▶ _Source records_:
______________________________

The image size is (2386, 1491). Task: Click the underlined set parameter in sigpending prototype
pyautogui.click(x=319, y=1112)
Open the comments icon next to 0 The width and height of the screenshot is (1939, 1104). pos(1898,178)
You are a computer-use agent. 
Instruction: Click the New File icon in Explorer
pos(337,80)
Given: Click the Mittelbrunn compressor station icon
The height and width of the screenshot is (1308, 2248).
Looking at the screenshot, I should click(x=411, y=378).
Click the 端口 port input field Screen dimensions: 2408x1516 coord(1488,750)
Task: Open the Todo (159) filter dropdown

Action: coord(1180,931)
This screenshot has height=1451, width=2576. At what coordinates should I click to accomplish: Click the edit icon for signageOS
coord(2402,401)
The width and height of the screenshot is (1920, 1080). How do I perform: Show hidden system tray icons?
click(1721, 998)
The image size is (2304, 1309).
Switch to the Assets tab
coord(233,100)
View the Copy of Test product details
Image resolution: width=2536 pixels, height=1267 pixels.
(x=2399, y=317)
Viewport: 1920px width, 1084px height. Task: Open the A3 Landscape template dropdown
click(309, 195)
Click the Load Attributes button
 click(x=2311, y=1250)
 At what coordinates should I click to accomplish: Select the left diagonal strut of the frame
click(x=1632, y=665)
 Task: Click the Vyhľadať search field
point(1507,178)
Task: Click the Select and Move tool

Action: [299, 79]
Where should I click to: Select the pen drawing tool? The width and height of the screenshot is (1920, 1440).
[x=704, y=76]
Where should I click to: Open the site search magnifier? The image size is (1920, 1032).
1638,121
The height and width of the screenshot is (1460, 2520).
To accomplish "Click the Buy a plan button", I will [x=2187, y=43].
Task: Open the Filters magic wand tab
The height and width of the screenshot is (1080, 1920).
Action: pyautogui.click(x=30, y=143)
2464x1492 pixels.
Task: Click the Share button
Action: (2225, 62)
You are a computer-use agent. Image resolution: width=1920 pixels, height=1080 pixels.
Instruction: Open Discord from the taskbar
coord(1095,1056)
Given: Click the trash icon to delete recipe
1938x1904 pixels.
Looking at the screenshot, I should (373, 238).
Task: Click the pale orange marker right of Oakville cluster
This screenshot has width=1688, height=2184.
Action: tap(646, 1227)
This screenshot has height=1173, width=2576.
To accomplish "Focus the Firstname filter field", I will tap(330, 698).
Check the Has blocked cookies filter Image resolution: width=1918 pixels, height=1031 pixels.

______________________________

▶ _PROBLEM REQUIREMENTS_:
Output every record above exactly as it was given.

▶ _ANSWER TO THIS EXERCISE_:
The image size is (2386, 1491). Task: Click the underlined set parameter in sigpending prototype
pyautogui.click(x=319, y=1112)
Open the comments icon next to 0 The width and height of the screenshot is (1939, 1104). pos(1898,178)
You are a computer-use agent. 
Instruction: Click the New File icon in Explorer
pos(337,80)
Given: Click the Mittelbrunn compressor station icon
The height and width of the screenshot is (1308, 2248).
Looking at the screenshot, I should click(x=411, y=378).
Click the 端口 port input field Screen dimensions: 2408x1516 coord(1488,750)
Task: Open the Todo (159) filter dropdown

Action: coord(1180,931)
This screenshot has height=1451, width=2576. At what coordinates should I click to accomplish: Click the edit icon for signageOS
coord(2402,401)
The width and height of the screenshot is (1920, 1080). How do I perform: Show hidden system tray icons?
click(1721, 998)
The image size is (2304, 1309).
Switch to the Assets tab
coord(233,100)
View the Copy of Test product details
Image resolution: width=2536 pixels, height=1267 pixels.
(x=2399, y=317)
Viewport: 1920px width, 1084px height. Task: Open the A3 Landscape template dropdown
click(309, 195)
Click the Load Attributes button
 click(x=2311, y=1250)
 At what coordinates should I click to accomplish: Select the left diagonal strut of the frame
click(x=1632, y=665)
 Task: Click the Vyhľadať search field
point(1507,178)
Task: Click the Select and Move tool

Action: [299, 79]
Where should I click to: Select the pen drawing tool? The width and height of the screenshot is (1920, 1440).
[x=704, y=76]
Where should I click to: Open the site search magnifier? The image size is (1920, 1032).
1638,121
The height and width of the screenshot is (1460, 2520).
To accomplish "Click the Buy a plan button", I will [x=2187, y=43].
Task: Open the Filters magic wand tab
The height and width of the screenshot is (1080, 1920).
Action: pyautogui.click(x=30, y=143)
2464x1492 pixels.
Task: Click the Share button
Action: (2225, 62)
You are a computer-use agent. Image resolution: width=1920 pixels, height=1080 pixels.
Instruction: Open Discord from the taskbar
coord(1095,1056)
Given: Click the trash icon to delete recipe
1938x1904 pixels.
Looking at the screenshot, I should (373, 238).
Task: Click the pale orange marker right of Oakville cluster
This screenshot has width=1688, height=2184.
Action: tap(646, 1227)
This screenshot has height=1173, width=2576.
To accomplish "Focus the Firstname filter field", I will tap(330, 698).
Check the Has blocked cookies filter Image resolution: width=1918 pixels, height=1031 pixels.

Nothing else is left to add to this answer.